Another bank with a large presence in Georgia has bowed to pressure from consumers and consumer advocacy groups and abandoned the unfair practice of mandatory arbitration. Bank of America Corp. announced it will stop requiring that disputes with its credit card holders and banking and lending customers be settled by binding arbitration.
As we have written before, many consumers are unaware that card agreements typically include a clause that waives a card holder’s right to sue. Lenders instead use arbitration to go after delinquent accounts and employ arbitrators to fight disputes with their customers. These so called “neutral arbitrators” have been shown to be biased in favor of the large corporations and banks which frequently use their services.
In fact, last month the biggest arbitration group, the National Arbitration Forum in St.

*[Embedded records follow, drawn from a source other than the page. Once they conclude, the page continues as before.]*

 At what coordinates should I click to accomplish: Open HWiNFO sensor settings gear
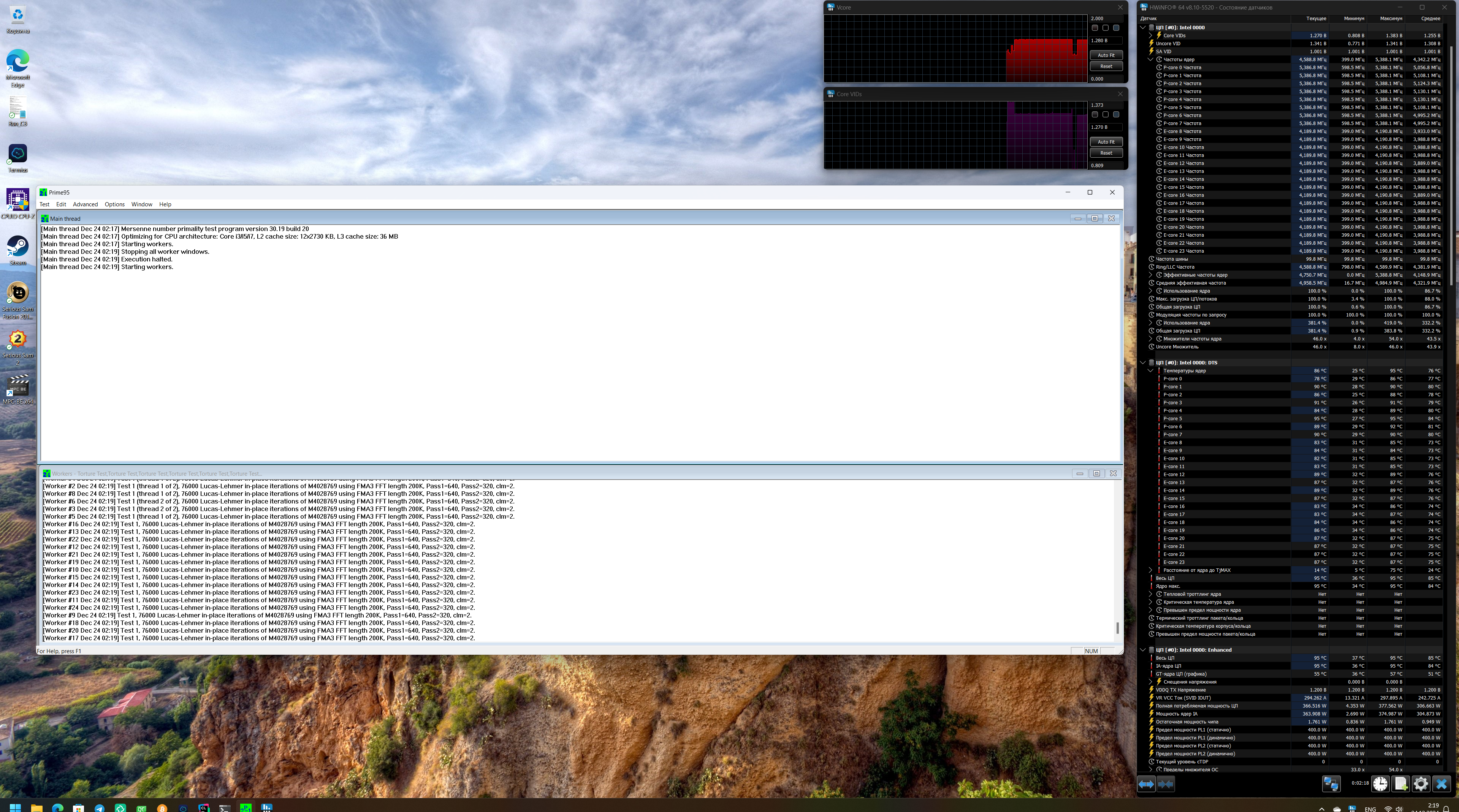1421,784
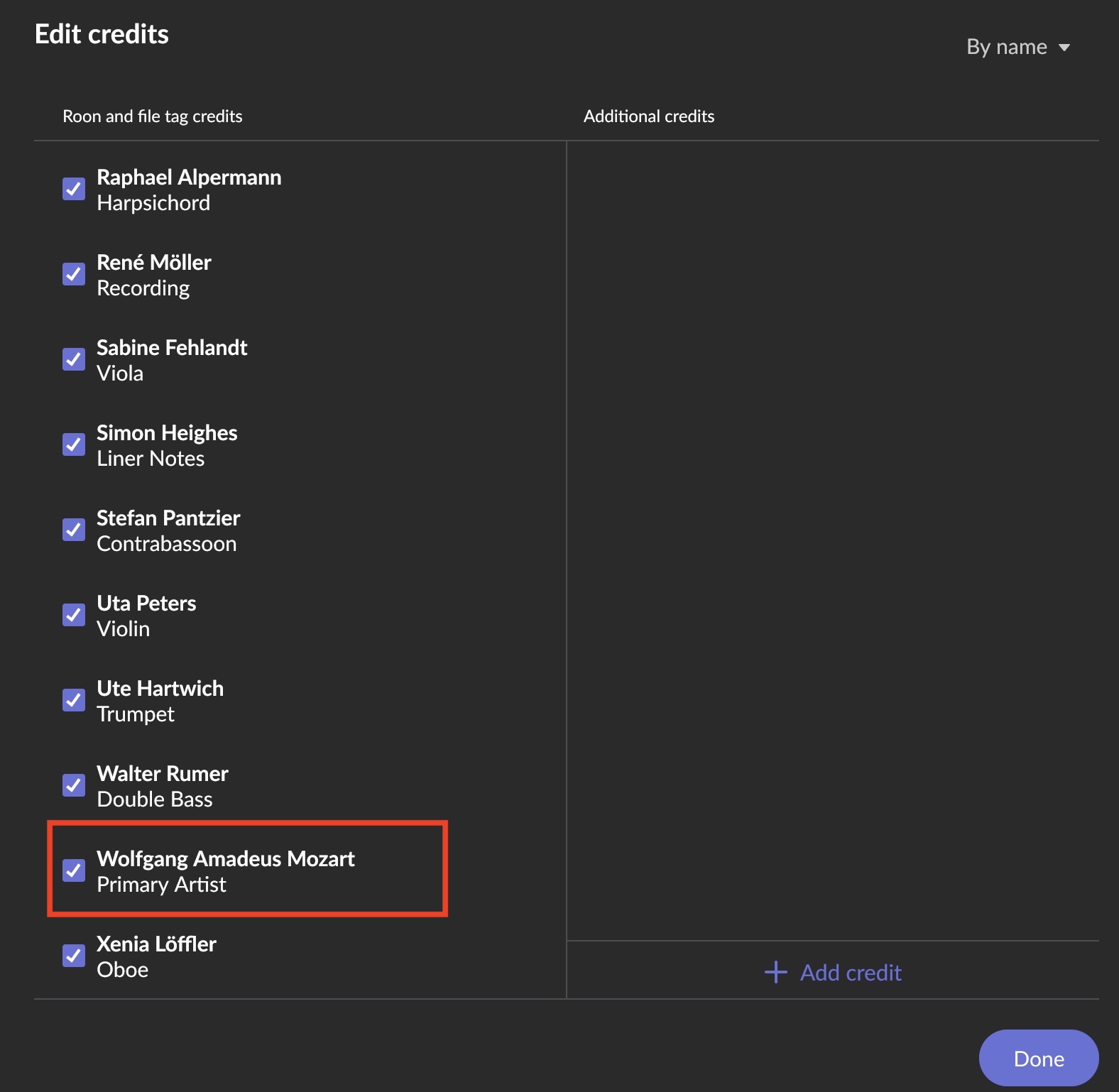Uncheck the Raphael Alpermann Harpsichord credit

74,189
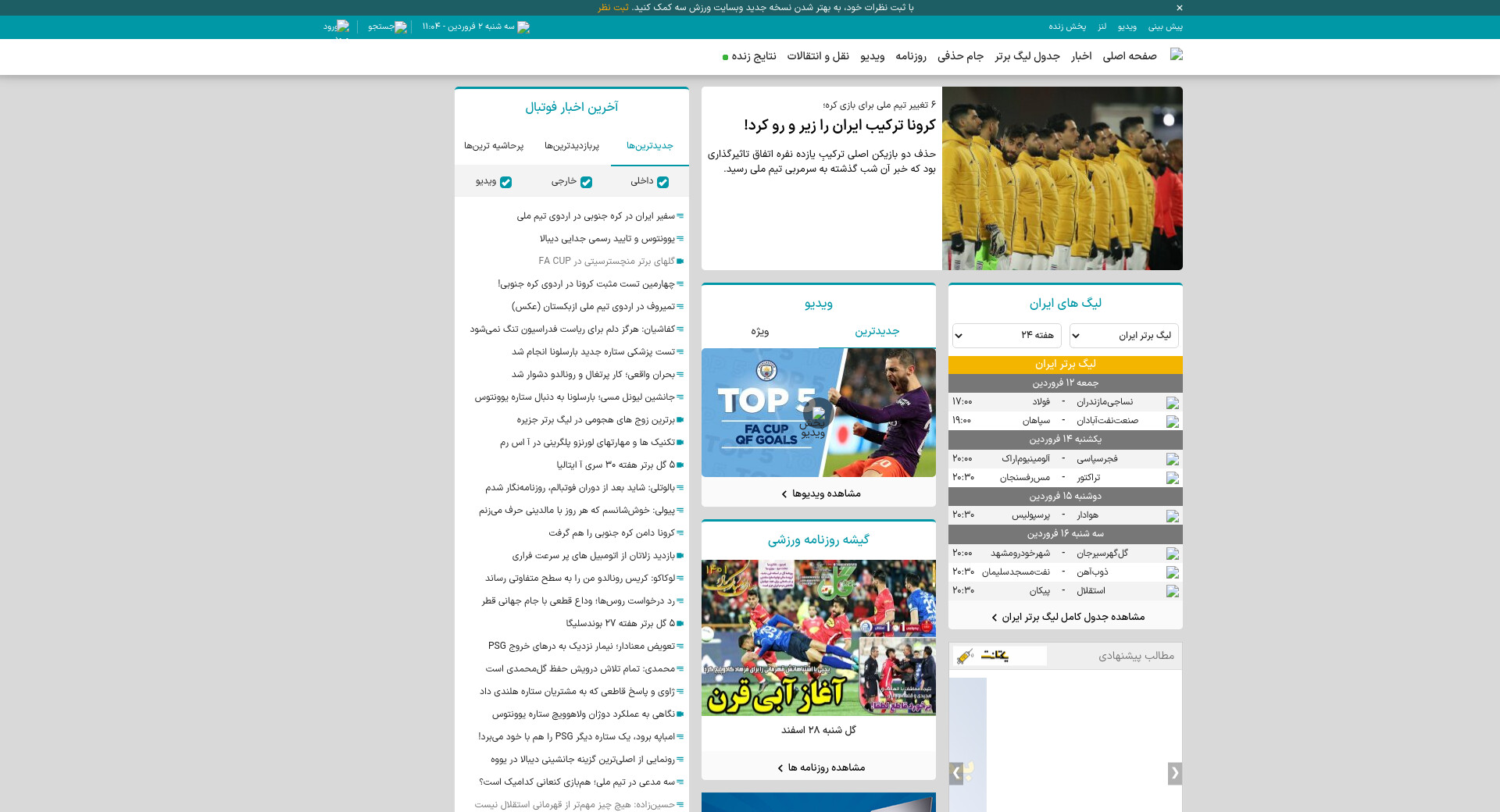Close the top feedback banner
Screen dimensions: 1500x812
(x=1179, y=8)
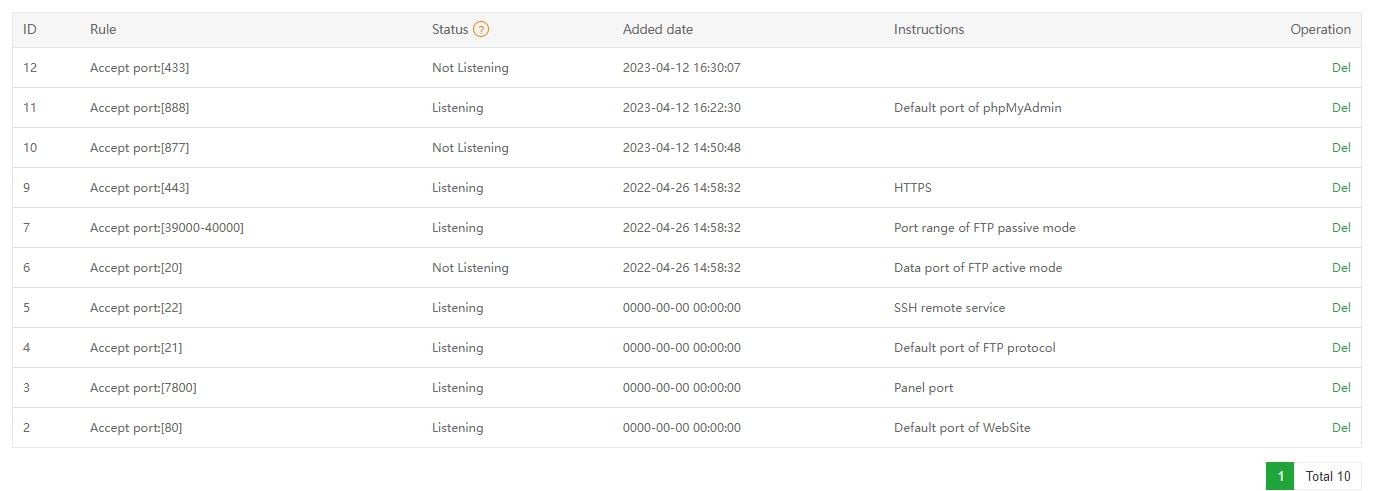Viewport: 1373px width, 491px height.
Task: Delete the FTP protocol port 21 rule
Action: pos(1340,348)
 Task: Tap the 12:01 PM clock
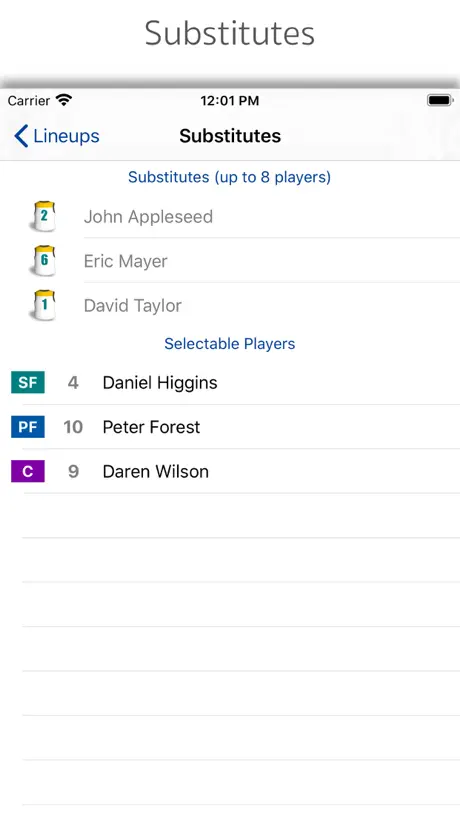coord(229,101)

Louis Park, Minn., agreed to stop arbitrating credit card disputes after being sued by Minnesota Attorney General Lori Swanson, who alleged violations of state consumer fraud, deceptive trade practices and false advertising laws by hiding financial ties to collection agencies and credit card companies.
Swanson said the group handled more than 214,000 collection claims in 2006. The group had denied wrongdoing but said it got out of the business of arbitrating consumer finance loans because of legal costs.
A few days later the American Arbitration Association said it would stop arbitrating consumer debt collection. A bill is currently before the Congress to ban arbitration clauses from credit card agreements.
Bank of America announced the change covers the company’s credit cards, consumer RV and marine loans, and banking customers.